Alzheimer's disease (AD) is a devastating neurological disorder and the most common cause of dementia. The genetics of this disorder suggest that multiple genes are involved. To date, mutations in four genes have been found to be associated with Alzheimer's disease phenotypes including the Amyloid Precursor Protein (APP) gene on chromosome 21 (Citron, M. et al., Nature 360, 672-674 (1992); Suzuki, N. et al., Science 264, 1336-1340 (1994)), the Apolipoprotein-E (APOE) gene on chromosome 19 (Corder, E. H. et al., Science 261, 921-923 (1993); Corder, E. H. et al., Nat. Genet. 7, 180-184 (1994); Strittmatter, W. J. et al., Proc. Natl. Acad. Sci. U.S.A. 90, 1977-81 (1993)), the Presenilin-1 (PS-1) gene on chromosome 14 (Sherrington, R. et al., Nature 375, 754-760 (1995)) and the Presenilin-2 (PS-2) gene on chromosome 1 (Levy-Lahad, E.et al., Science 269, 973-977 (1995)). An unknown gene on chromosome 12 appears to associate with a large percentage of late-onset AD patients (Stephanson, J. J Am. Med. Asoc. 277, 775 (1997)). The majority of familial Alzheimer's disease cases are associated with mutations in the PS-1. To date, over 30 independent mutations in the PS-1 gene have been described in unrelated Alzheimer's families displaying an early-age-of-onset phenotype. Most of these mutations are missense mutations that result in single amino acid changes (Wasco, W. et al., Nat. med. 1, 848 (1995); Alzheimer's Disease Collaborative Group, Nat. Genet. 11, 219-222 (1995); Campion, D. et al., Hum. Mol. Genet. 4, 2373-2377 (1995); Cruts, M.et al., Hum. Mol. Genet. 4, 2363-2371 (1995); Boteva, K. et al., Lancet 347, 130-131 (1996); Rossor, M. et al., Lancet 347, 1560 (1996); Kamino, K. et al., Neurosci. Let. 208, 195-198 (1996)).

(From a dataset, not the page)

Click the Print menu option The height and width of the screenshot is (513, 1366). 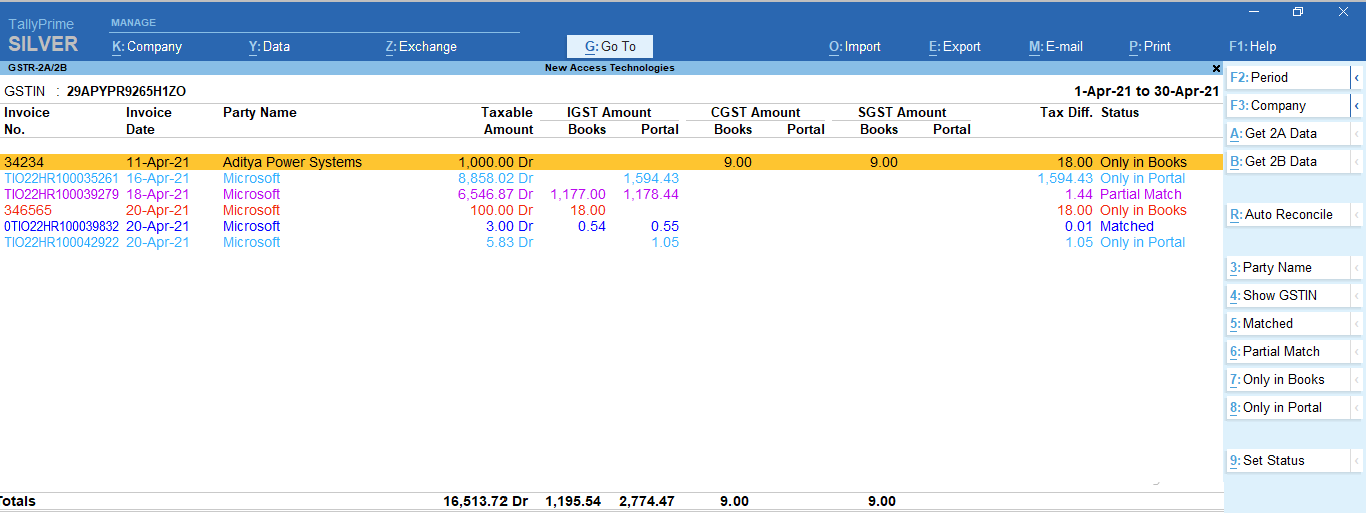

Deletions found in Exons 4 and 9 cause additional mutations as do several truncations of the RNA transcripts arising by differential splicing (Perez-Tur, J. et al., Neuroreport. 7, 297-301 (1995).). Although clustering of these mutations within the protein suggests the location of functionally important domains, the exact function of Presenilin proteins is a matter of active investigation.

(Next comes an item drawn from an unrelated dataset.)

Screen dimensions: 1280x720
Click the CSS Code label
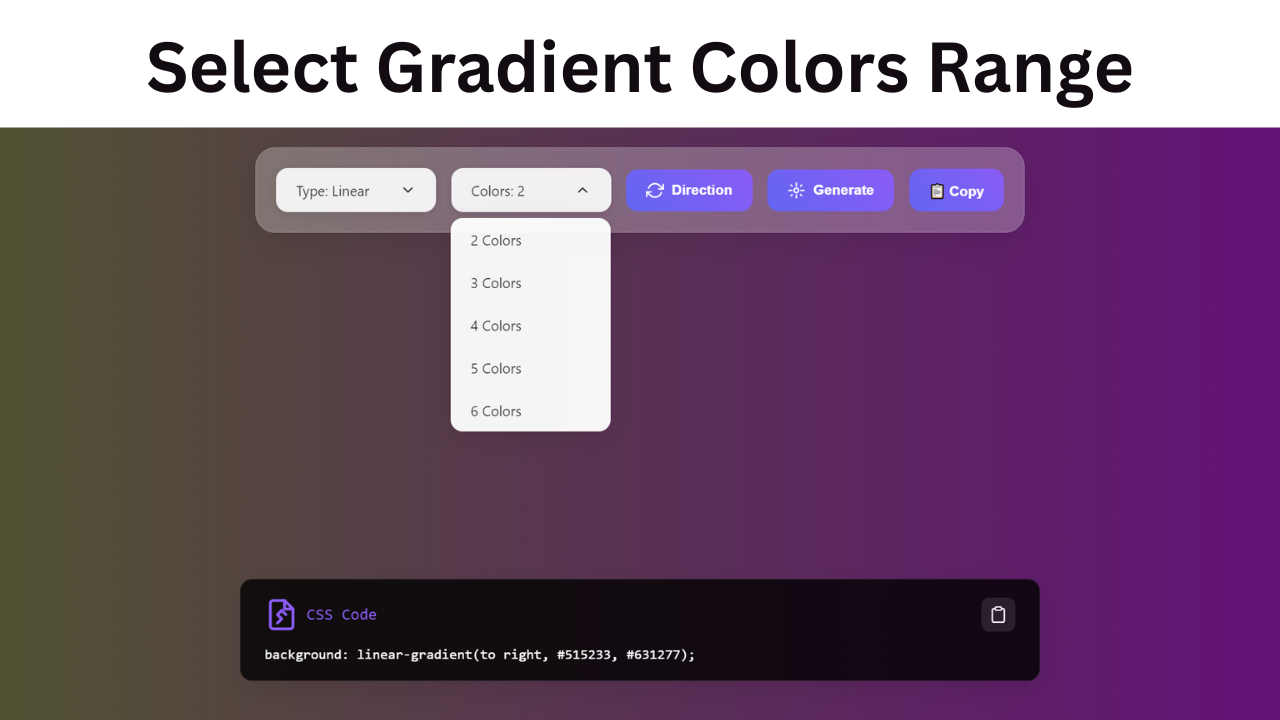[x=342, y=614]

One approach to find gene function is to study the regulation of PS-1 gene expression. Using in situ hybridization, we and others demonstrate that PS-1 mRNA is most highly expressed in neurons of the brain (Koracs, D. M. et al., Nat. Med. 2, 224-229 (1996)). Immunohistochemistry revealed that the PS-1 protein was abundant in neurons, but was also associated with amyloid plaques and some glial cell types (Scheuner, D. et al., Nat. Med. 2, 864-870 (1996); Lah, J. et al., J. Neurosci. 17, 1971-1980 (1997)). In contrast, Sherrington et al. reported that PS-1 mRNA is widely expressed in a variety of organs throughout the body (Nature 375, 754-760 (1995)). This raises the question as to why mutations in the PS-1 gene product appear to confer a disease state in familial Alzheimer's patients without apparent effect on their peripheral organs. The situation is further compounded because PS-1 mRNA and protein levels from FAD patients and age-matched healthy controls have not been reported, leaving open the possibility that aberrant regulation of PS-1 gene expression further contributes to the disease state.
Mutations in the PS-1 gene's promoter and non-protein encoding regions are not known and reports on the gene's wild-type sequence are lacking. Similarly, no functional analysis of the gene's ability to promote transcription have been reported. Combined with recent reports that PS-1 knockout mice are embryonic lethal ( Shen, J. et al., Cell 89, 629-639 (1997)), knowledge of the PS-1 gene sequence and its transcriptional regulation should be important clues that help to identify PS-1 function in both noon and diseased states.